[DATA TO EXAMINE — start]
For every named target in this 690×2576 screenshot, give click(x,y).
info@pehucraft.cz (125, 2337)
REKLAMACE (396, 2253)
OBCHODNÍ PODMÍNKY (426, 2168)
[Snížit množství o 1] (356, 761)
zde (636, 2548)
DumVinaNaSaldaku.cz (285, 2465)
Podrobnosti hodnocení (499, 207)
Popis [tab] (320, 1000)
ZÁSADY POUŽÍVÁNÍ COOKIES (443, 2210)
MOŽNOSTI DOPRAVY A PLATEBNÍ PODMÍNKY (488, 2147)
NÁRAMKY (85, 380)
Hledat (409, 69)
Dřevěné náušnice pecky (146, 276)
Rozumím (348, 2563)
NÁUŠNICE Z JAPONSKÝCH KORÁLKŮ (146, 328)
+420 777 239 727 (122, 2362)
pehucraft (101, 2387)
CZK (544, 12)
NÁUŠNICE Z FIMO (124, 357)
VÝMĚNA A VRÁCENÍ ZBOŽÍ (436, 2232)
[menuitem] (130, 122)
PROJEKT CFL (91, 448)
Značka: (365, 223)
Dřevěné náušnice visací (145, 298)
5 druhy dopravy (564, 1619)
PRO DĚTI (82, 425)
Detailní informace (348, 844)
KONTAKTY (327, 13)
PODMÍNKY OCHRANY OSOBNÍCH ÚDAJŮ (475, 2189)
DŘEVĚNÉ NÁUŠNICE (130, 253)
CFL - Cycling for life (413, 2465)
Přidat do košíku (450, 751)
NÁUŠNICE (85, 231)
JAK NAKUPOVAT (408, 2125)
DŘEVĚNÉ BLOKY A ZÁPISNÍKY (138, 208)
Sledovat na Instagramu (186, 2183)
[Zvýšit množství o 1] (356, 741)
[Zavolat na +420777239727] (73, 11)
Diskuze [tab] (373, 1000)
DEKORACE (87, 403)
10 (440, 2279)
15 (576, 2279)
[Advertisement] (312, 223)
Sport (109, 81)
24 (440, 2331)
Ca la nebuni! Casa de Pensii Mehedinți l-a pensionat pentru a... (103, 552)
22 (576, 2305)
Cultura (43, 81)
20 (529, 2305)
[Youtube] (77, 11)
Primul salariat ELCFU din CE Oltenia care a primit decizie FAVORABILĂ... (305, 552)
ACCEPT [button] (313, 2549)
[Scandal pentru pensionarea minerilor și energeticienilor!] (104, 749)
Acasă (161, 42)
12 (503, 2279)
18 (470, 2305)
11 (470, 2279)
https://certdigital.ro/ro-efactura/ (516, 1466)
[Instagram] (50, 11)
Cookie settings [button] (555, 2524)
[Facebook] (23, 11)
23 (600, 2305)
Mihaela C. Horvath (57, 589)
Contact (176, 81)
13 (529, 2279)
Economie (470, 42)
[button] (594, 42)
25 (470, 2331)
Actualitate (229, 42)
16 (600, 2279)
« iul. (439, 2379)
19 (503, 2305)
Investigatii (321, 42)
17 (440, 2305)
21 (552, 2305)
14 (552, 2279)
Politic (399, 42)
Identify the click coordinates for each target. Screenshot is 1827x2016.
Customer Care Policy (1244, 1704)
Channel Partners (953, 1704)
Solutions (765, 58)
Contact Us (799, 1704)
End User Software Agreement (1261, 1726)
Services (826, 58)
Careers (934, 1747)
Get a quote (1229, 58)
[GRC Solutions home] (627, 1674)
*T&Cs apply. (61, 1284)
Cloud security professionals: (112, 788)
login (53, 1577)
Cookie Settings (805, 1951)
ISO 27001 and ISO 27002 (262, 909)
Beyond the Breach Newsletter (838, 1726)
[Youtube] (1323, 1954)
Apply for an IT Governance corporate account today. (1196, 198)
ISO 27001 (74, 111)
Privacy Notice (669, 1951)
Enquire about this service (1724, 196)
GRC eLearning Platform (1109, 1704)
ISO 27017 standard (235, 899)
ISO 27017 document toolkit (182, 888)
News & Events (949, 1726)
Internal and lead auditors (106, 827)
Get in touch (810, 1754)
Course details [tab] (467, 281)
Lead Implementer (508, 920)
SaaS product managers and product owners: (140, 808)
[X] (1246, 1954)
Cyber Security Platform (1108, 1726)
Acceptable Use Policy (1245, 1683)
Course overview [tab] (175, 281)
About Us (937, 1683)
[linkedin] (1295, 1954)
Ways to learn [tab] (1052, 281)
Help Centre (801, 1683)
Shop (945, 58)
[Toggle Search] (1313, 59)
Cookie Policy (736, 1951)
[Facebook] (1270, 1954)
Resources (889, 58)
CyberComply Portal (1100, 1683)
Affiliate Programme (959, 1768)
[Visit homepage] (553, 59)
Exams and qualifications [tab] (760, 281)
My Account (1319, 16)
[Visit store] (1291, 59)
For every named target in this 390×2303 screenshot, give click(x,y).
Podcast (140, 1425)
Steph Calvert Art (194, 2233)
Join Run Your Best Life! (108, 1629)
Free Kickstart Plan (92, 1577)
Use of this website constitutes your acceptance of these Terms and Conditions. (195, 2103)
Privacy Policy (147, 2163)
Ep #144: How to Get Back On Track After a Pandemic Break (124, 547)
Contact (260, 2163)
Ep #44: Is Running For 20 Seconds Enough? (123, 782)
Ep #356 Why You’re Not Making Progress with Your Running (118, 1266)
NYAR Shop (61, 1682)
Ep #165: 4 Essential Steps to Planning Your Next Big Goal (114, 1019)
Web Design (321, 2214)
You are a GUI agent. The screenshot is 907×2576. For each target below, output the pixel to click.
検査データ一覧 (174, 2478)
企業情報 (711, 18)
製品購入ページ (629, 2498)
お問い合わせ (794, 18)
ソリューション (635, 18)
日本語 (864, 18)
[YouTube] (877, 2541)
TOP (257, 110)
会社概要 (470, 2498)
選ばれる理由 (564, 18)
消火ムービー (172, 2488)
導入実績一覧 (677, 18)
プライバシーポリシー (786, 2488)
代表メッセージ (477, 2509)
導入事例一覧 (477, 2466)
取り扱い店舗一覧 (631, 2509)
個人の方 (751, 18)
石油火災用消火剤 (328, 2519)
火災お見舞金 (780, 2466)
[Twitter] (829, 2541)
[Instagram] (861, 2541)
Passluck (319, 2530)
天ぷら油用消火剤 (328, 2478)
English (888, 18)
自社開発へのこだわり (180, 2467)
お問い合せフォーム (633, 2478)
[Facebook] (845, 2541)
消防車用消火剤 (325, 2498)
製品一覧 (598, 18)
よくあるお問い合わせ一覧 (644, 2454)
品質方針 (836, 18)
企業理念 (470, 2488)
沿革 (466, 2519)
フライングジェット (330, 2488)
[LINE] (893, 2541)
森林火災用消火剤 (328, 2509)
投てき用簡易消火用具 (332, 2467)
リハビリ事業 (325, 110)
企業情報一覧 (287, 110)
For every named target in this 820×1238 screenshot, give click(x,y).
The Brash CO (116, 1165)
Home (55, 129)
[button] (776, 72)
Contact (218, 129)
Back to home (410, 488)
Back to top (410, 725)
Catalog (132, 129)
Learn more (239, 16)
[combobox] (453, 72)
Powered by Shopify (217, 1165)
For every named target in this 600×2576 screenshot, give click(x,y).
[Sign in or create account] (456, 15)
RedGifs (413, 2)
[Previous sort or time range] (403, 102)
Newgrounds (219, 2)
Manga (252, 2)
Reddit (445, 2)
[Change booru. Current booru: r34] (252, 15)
[DATA TO EXAMINE — finish]
- [TRY IT]
In full and without error, retype the entries above.

- [EXERCISE RESPONSE]
For every named target in this 690×2576 screenshot, give click(x,y).
info@pehucraft.cz (125, 2337)
REKLAMACE (396, 2253)
OBCHODNÍ PODMÍNKY (426, 2168)
[Snížit množství o 1] (356, 761)
zde (636, 2548)
DumVinaNaSaldaku.cz (285, 2465)
Podrobnosti hodnocení (499, 207)
Popis [tab] (320, 1000)
ZÁSADY POUŽÍVÁNÍ COOKIES (443, 2210)
MOŽNOSTI DOPRAVY A PLATEBNÍ PODMÍNKY (488, 2147)
NÁRAMKY (85, 380)
Hledat (409, 69)
Dřevěné náušnice pecky (146, 276)
Rozumím (348, 2563)
NÁUŠNICE Z JAPONSKÝCH KORÁLKŮ (146, 328)
+420 777 239 727 (122, 2362)
pehucraft (101, 2387)
CZK (544, 12)
NÁUŠNICE Z FIMO (124, 357)
VÝMĚNA A VRÁCENÍ ZBOŽÍ (436, 2232)
[menuitem] (130, 122)
PROJEKT CFL (91, 448)
Značka: (365, 223)
Dřevěné náušnice visací (145, 298)
5 druhy dopravy (564, 1619)
PRO DĚTI (82, 425)
Detailní informace (348, 844)
KONTAKTY (327, 13)
PODMÍNKY OCHRANY OSOBNÍCH ÚDAJŮ (475, 2189)
DŘEVĚNÉ NÁUŠNICE (130, 253)
CFL - Cycling for life (413, 2465)
Přidat do košíku (450, 751)
NÁUŠNICE (85, 231)
JAK NAKUPOVAT (408, 2125)
DŘEVĚNÉ BLOKY A ZÁPISNÍKY (138, 208)
Sledovat na Instagramu (186, 2183)
[Zvýšit množství o 1] (356, 741)
[Zavolat na +420777239727] (73, 11)
Diskuze [tab] (373, 1000)
DEKORACE (87, 403)
10 (440, 2279)
15 (576, 2279)
[Advertisement] (312, 223)
Sport (109, 81)
24 (440, 2331)
Ca la nebuni! Casa de Pensii Mehedinți l-a pensionat pentru a... (103, 552)
22 (576, 2305)
Cultura (43, 81)
20 (529, 2305)
[Youtube] (77, 11)
Primul salariat ELCFU din CE Oltenia care a primit decizie FAVORABILĂ... (305, 552)
ACCEPT [button] (313, 2549)
[Scandal pentru pensionarea minerilor și energeticienilor!] (104, 749)
Acasă (161, 42)
12 (503, 2279)
18 (470, 2305)
11 (470, 2279)
https://certdigital.ro/ro-efactura/ (516, 1466)
[Instagram] (50, 11)
Cookie settings [button] (555, 2524)
[Facebook] (23, 11)
23 (600, 2305)
Mihaela C. Horvath (57, 589)
Contact (176, 81)
13 (529, 2279)
Economie (470, 42)
[button] (594, 42)
25 (470, 2331)
Actualitate (229, 42)
16 (600, 2279)
« iul. (439, 2379)
19 (503, 2305)
Investigatii (321, 42)
17 (440, 2305)
21 (552, 2305)
14 (552, 2279)
Politic (399, 42)
Identify the click coordinates for each target. Screenshot is 1827x2016.
Customer Care Policy (1244, 1704)
Channel Partners (953, 1704)
Solutions (765, 58)
Contact Us (799, 1704)
End User Software Agreement (1261, 1726)
Services (826, 58)
Careers (934, 1747)
Get a quote (1229, 58)
[GRC Solutions home] (627, 1674)
*T&Cs apply. (61, 1284)
Cloud security professionals: (112, 788)
login (53, 1577)
Cookie Settings (805, 1951)
ISO 27001 and ISO 27002 (262, 909)
Beyond the Breach Newsletter (838, 1726)
[Youtube] (1323, 1954)
Apply for an IT Governance corporate account today. (1196, 198)
ISO 27001 (74, 111)
Privacy Notice (669, 1951)
Enquire about this service (1724, 196)
GRC eLearning Platform (1109, 1704)
ISO 27017 standard (235, 899)
ISO 27017 document toolkit (182, 888)
News & Events (949, 1726)
Internal and lead auditors (106, 827)
Get in touch (810, 1754)
Course details [tab] (467, 281)
Lead Implementer (508, 920)
SaaS product managers and product owners: (140, 808)
[X] (1246, 1954)
Cyber Security Platform (1108, 1726)
Acceptable Use Policy (1245, 1683)
Course overview [tab] (175, 281)
About Us (937, 1683)
[linkedin] (1295, 1954)
Ways to learn [tab] (1052, 281)
Help Centre (801, 1683)
Shop (945, 58)
[Toggle Search] (1313, 59)
Cookie Policy (736, 1951)
[Facebook] (1270, 1954)
Resources (889, 58)
CyberComply Portal (1100, 1683)
Affiliate Programme (959, 1768)
[Visit homepage] (553, 59)
Exams and qualifications [tab] (760, 281)
My Account (1319, 16)
[Visit store] (1291, 59)
For every named target in this 390×2303 screenshot, give click(x,y).
Podcast (140, 1425)
Steph Calvert Art (194, 2233)
Join Run Your Best Life! (108, 1629)
Free Kickstart Plan (92, 1577)
Use of this website constitutes your acceptance of these Terms and Conditions. (195, 2103)
Privacy Policy (147, 2163)
Ep #144: How to Get Back On Track After a Pandemic Break (124, 547)
Contact (260, 2163)
Ep #44: Is Running For 20 Seconds Enough? (123, 782)
Ep #356 Why You’re Not Making Progress with Your Running (118, 1266)
NYAR Shop (61, 1682)
Ep #165: 4 Essential Steps to Planning Your Next Big Goal (114, 1019)
Web Design (321, 2214)
You are a GUI agent. The screenshot is 907×2576. For each target below, output the pixel to click.
検査データ一覧 (174, 2478)
企業情報 (711, 18)
製品購入ページ (629, 2498)
お問い合わせ (794, 18)
ソリューション (635, 18)
日本語 (864, 18)
[YouTube] (877, 2541)
TOP (257, 110)
会社概要 (470, 2498)
選ばれる理由 (564, 18)
消火ムービー (172, 2488)
導入実績一覧 (677, 18)
プライバシーポリシー (786, 2488)
代表メッセージ (477, 2509)
導入事例一覧 (477, 2466)
取り扱い店舗一覧 (631, 2509)
個人の方 (751, 18)
石油火災用消火剤 (328, 2519)
火災お見舞金 (780, 2466)
[Twitter] (829, 2541)
[Instagram] (861, 2541)
Passluck (319, 2530)
天ぷら油用消火剤 (328, 2478)
English (888, 18)
自社開発へのこだわり (180, 2467)
お問い合せフォーム (633, 2478)
[Facebook] (845, 2541)
消防車用消火剤 (325, 2498)
製品一覧 (598, 18)
よくあるお問い合わせ一覧 (644, 2454)
品質方針 (836, 18)
企業理念 (470, 2488)
沿革 (466, 2519)
フライングジェット (330, 2488)
[LINE] (893, 2541)
森林火災用消火剤 (328, 2509)
投てき用簡易消火用具 (332, 2467)
リハビリ事業 (325, 110)
企業情報一覧 (287, 110)
For every named target in this 820×1238 screenshot, give click(x,y).
The Brash CO (116, 1165)
Home (55, 129)
[button] (776, 72)
Contact (218, 129)
Back to home (410, 488)
Back to top (410, 725)
Catalog (132, 129)
Learn more (239, 16)
[combobox] (453, 72)
Powered by Shopify (217, 1165)
For every named target in this 600×2576 screenshot, give click(x,y).
[Sign in or create account] (456, 15)
RedGifs (413, 2)
[Previous sort or time range] (403, 102)
Newgrounds (219, 2)
Manga (252, 2)
Reddit (445, 2)
[Change booru. Current booru: r34] (252, 15)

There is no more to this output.